Sammlung der Entscheidungen des Schweizerischen Bundesgerichts
Collection des arrêts du Tribunal fédéral suisse
Raccolta delle decisioni del Tribunale federale svizzero

BGE 126 V 134



126 V 134

25. Auszug aus dem Urteil vom 31. Januar 2000 i. S. C. und M. gegen
Arbeitslosenkasse des Kantons Zürich und Sozialversicherungsgericht des
Kantons Zürich Regeste

    Art. 51 Abs. 2 AVIG: Ausschluss vom Anspruch auf
Insolvenzentschädigung.

    - Massgebend für das Ausscheiden aus dem Verwaltungsrat einer
Aktiengesellschaft ist in Angleichung an die Praxis zu Art. 52 AHVG
der Zeitpunkt des tatsächlichen Rücktritts aus dem Verwaltungsrat und
nicht derjenige der Löschung des Eintrages im Handelsregister oder der
Publikation im Schweizerischen Handelsamtsblatt.

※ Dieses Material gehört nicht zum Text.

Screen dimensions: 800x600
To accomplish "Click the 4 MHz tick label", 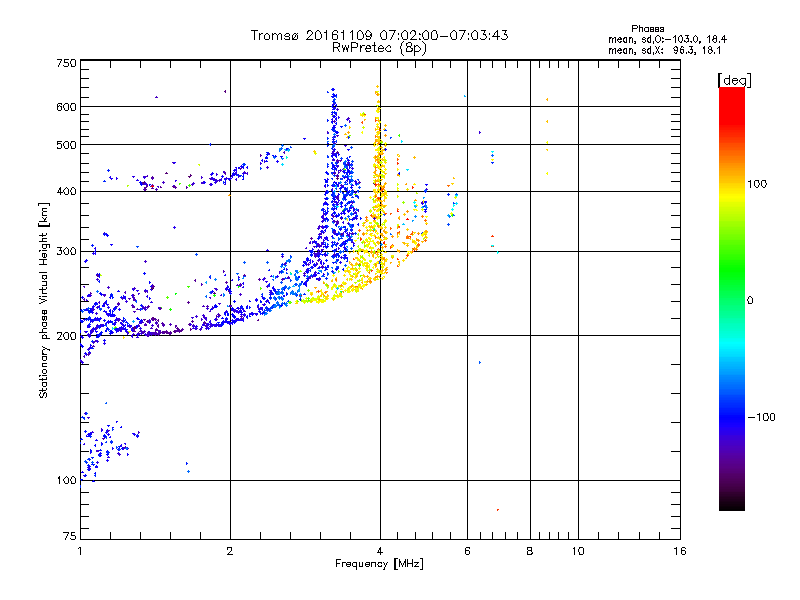I will (x=380, y=551).
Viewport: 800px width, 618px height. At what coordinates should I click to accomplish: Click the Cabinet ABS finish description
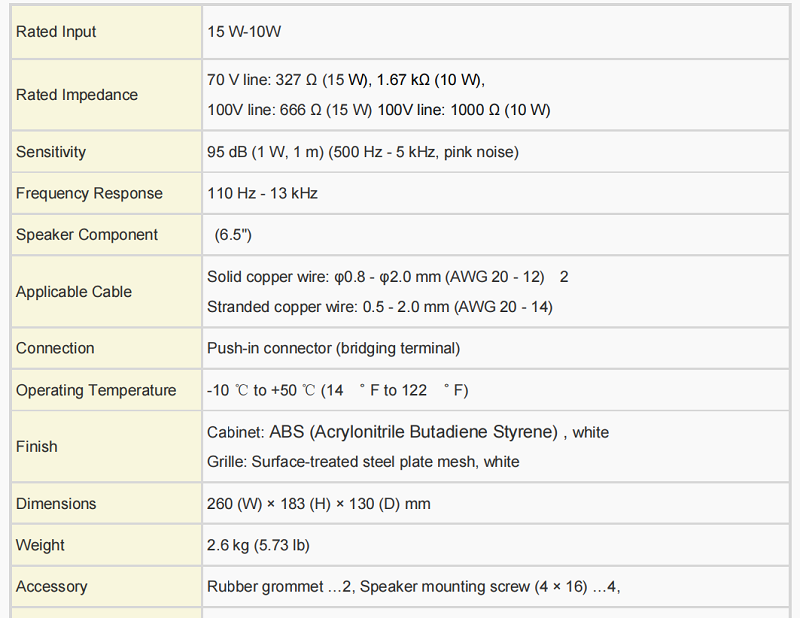407,432
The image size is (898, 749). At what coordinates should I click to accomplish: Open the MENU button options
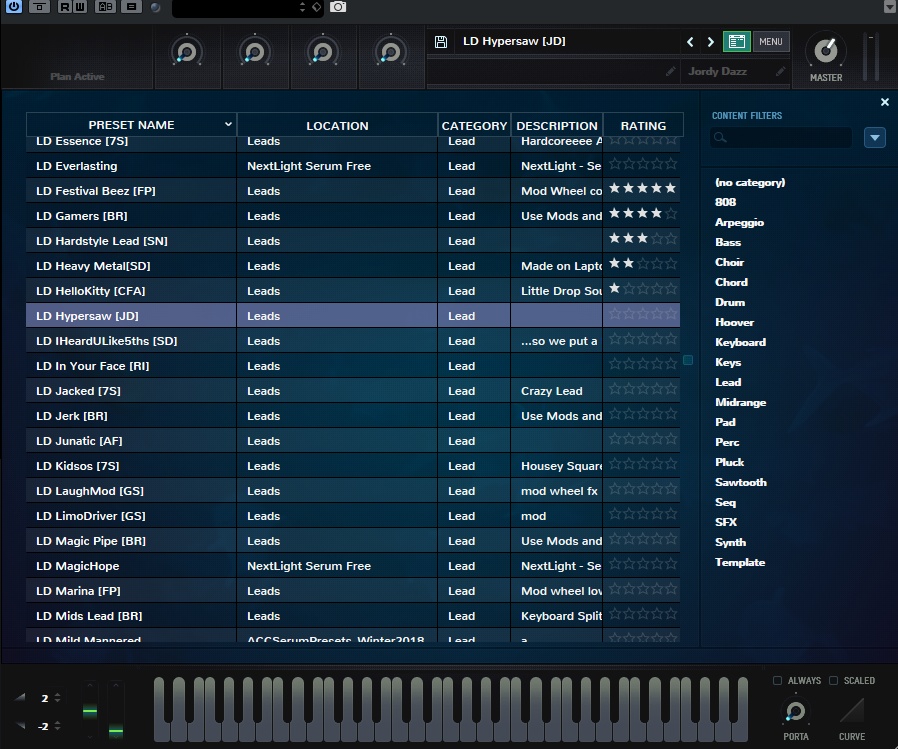tap(770, 41)
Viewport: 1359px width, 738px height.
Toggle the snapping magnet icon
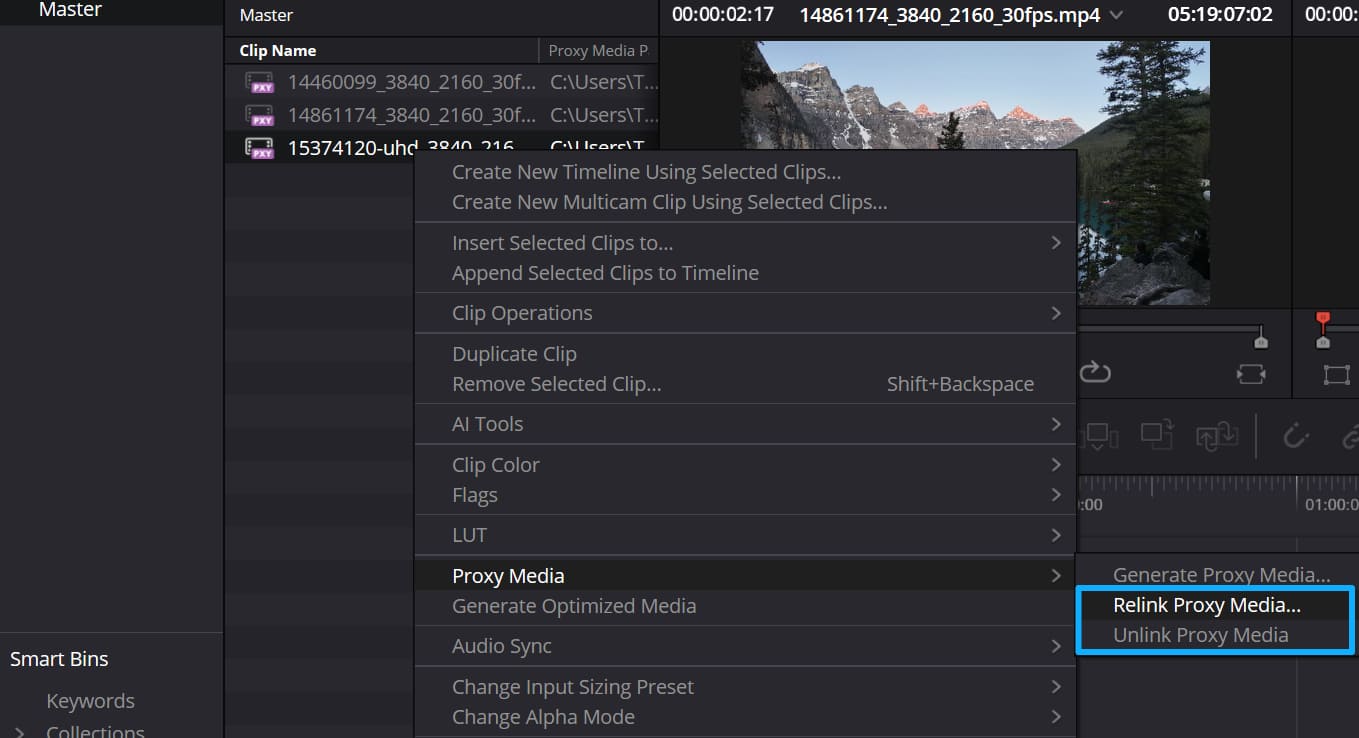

    - Der Ausschluss vom Anspruch auf Insolvenzentschädigung nach Massgabe
von Art. 51 Abs. 2 AVIG fällt auch für Zeiten nach dem Ausscheiden aus
dem Verwaltungsrat in Betracht, wenn die finanziellen Schwierigkeiten,
die schliesslich zum Konkurs geführt haben, schon vorher bestanden und
das Arbeitsverhältnis weiterdauert.

Auszug aus den Erwägungen:

                      Aus den Erwägungen:

Erwägung 2

    2.- Nach Art. 51 Abs. 1 lit. a AVIG haben beitragspflichtige
Arbeitnehmer von Arbeitgebern, die in der Schweiz der Zwangsvollstreckung
unterliegen oder in der Schweiz Arbeitnehmer beschäftigen, Anspruch auf
Insolvenzentschädigung, wenn gegen ihren Arbeitgeber der Konkurs eröffnet
wird und ihnen in diesem Zeitpunkt Lohnforderungen zustehen.

    Keinen Anspruch auf Insolvenzentschädigung haben laut Abs. 2
derselben Bestimmung, in Kraft seit 1. Januar 1996, Personen, die in ihrer
Eigenschaft als Gesellschafter, als finanziell am Betrieb Beteiligte oder
als Mitglieder eines obersten betrieblichen Entscheidungsgremiums die
Entscheidungen des Arbeitgebers bestimmen oder massgeblich beeinflussen
können, sowie ihre mitarbeitenden Ehegatten.

    Die Insolvenzentschädigung deckt Lohnforderungen für die letzten sechs
Monate (bis 31. Dezember 1995: drei Monate) des Arbeitsverhältnisses,
für jeden Monat jedoch nur bis zum Höchstbetrag nach Art. 3 Abs. 1 AVIG
(Art. 52 Abs. 1 Satz 1 AVIG in der ab 1. Januar 1996 geltenden Fassung).

Erwägung 4

    4.- Zu prüfen ist zunächst, ob das AVIG in seiner alten, bis
Ende 1995 geltenden Fassung oder aber der am 1. Januar 1996 in Kraft
getretene Art. 51 Abs. 2 AVIG anwendbar ist, somit die Frage nach der
intertemporalrechtlichen Anwendbarkeit der neuen Gesetzesbestimmung.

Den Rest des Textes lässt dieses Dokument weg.